Monday, 6 April 2009

AVA GARDNER: LA FEMME QUI INTERPRETA SA VIE





















Lee Server : Ava Gardner, Biographie, Traduit de l’anglais (Etats-Unis) par Jean Charles Provost, Presses de la cité, 612pp, 2008.

La biographie fournie et bien documentée, « la plus exhaustive à ce jour », que Lee Server vient de consacrer à Ava Gardner commence et se termine par la description de son enterrement sous la pluie en 1990 et l’évocation des parapluies noirs autour du cercueil. Mention obligée à l’un de ses plus célèbres films, La comtesse aux pieds nus, mais signe aussi de l’unité profonde de sa vie et de ses films car plus peut-être qu’aucune autre déesse de l’écran, Ava s’est laissée être, passant du vécu quotidien, où elle se sentait « plus vivante » après le coucher du soleil, à ses plus grands rôles avec un naturel simple et tout de charme, emmenant d’un registre à l’autre sa beauté parfaite, sa fragilité inquiète et cette soif sans artifice et sans frein de la vie et de l’amour.

- - - - - - -

### CONSIGNE
Résumez en deux phrases le texte consacré à la biographie d'Ava Gardner. La liste ne joue aucun rôle dans ce travail.

### DONNÉES FOURNIES

- - - - - - -

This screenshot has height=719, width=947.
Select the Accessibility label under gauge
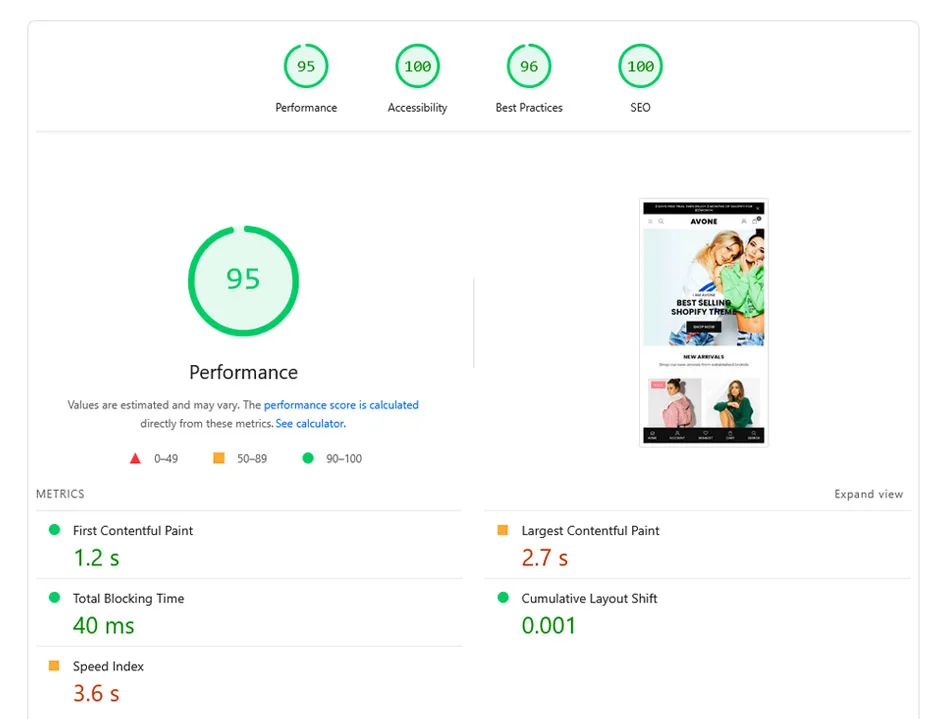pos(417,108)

- - - - - - -

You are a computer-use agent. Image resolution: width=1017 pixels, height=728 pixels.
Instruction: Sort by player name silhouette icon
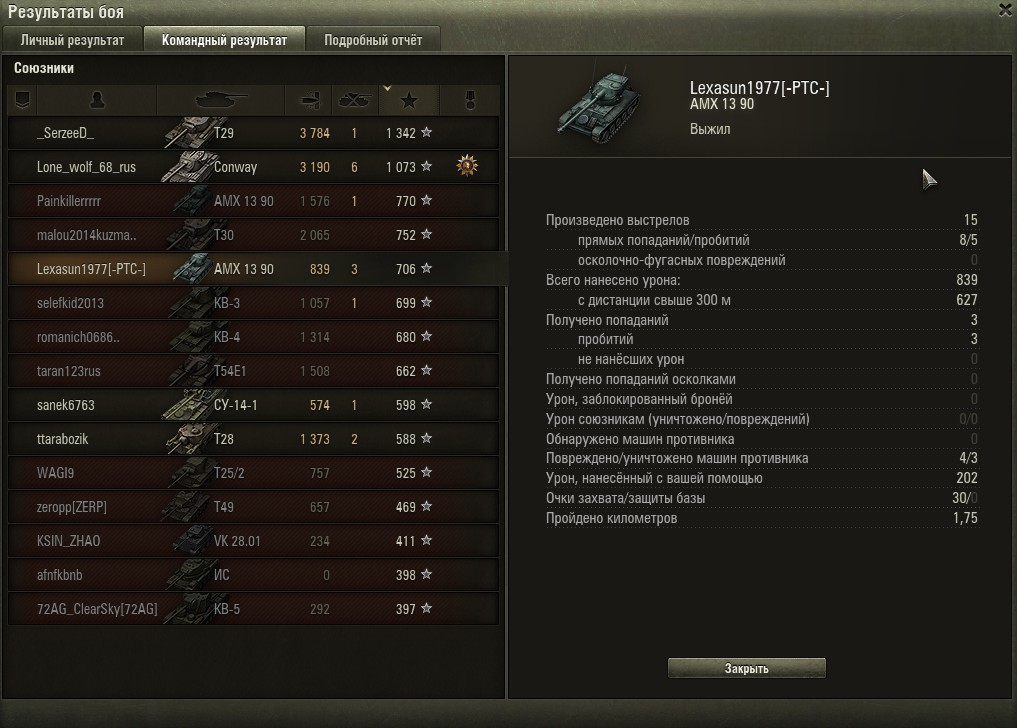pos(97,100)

- - - - - - -

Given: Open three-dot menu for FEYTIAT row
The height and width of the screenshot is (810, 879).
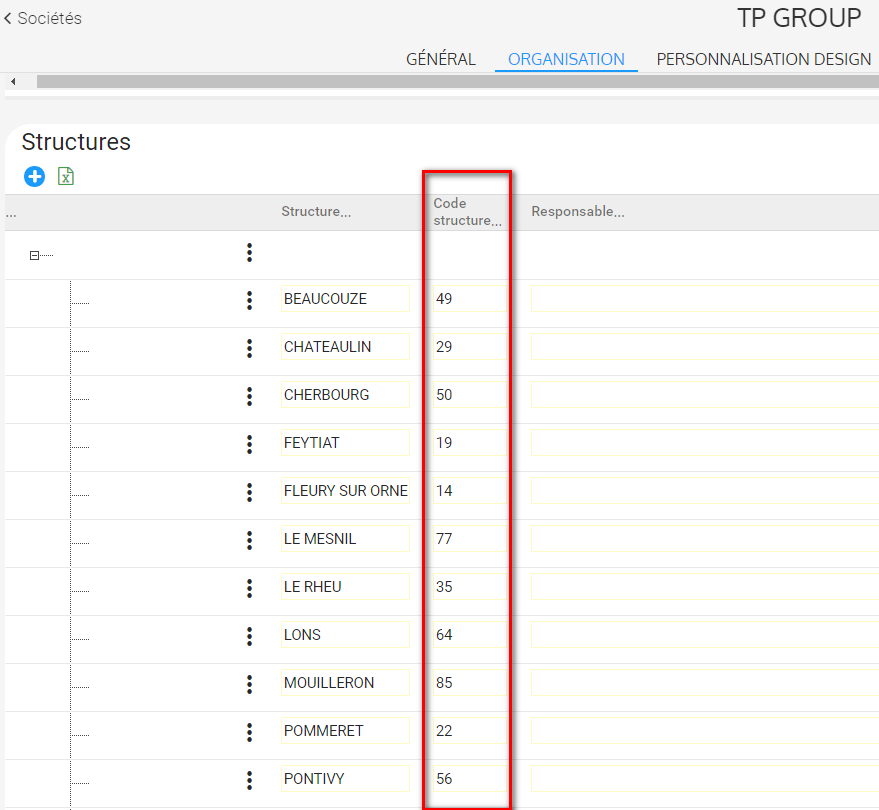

- - - - - - -

### CORRIGÉ
La biographie d'Ava Gardner par Lee Server, traduite de l'anglais et parue en 2008 aux Presses de la cité, est fournie et bien documentée, et elle s'ouvre et se clôt sur l'enterrement de l'actrice sous la pluie en 1990, parmi les parapluies noirs. Cette image renvoie à La comtesse aux pieds nus, mais elle marque aussi l'unité de sa vie et de ses films, car Ava passait avec naturel de son quotidien à ses plus grands rôles en y portant sa beauté, sa fragilité et sa soif de vie et d'amour.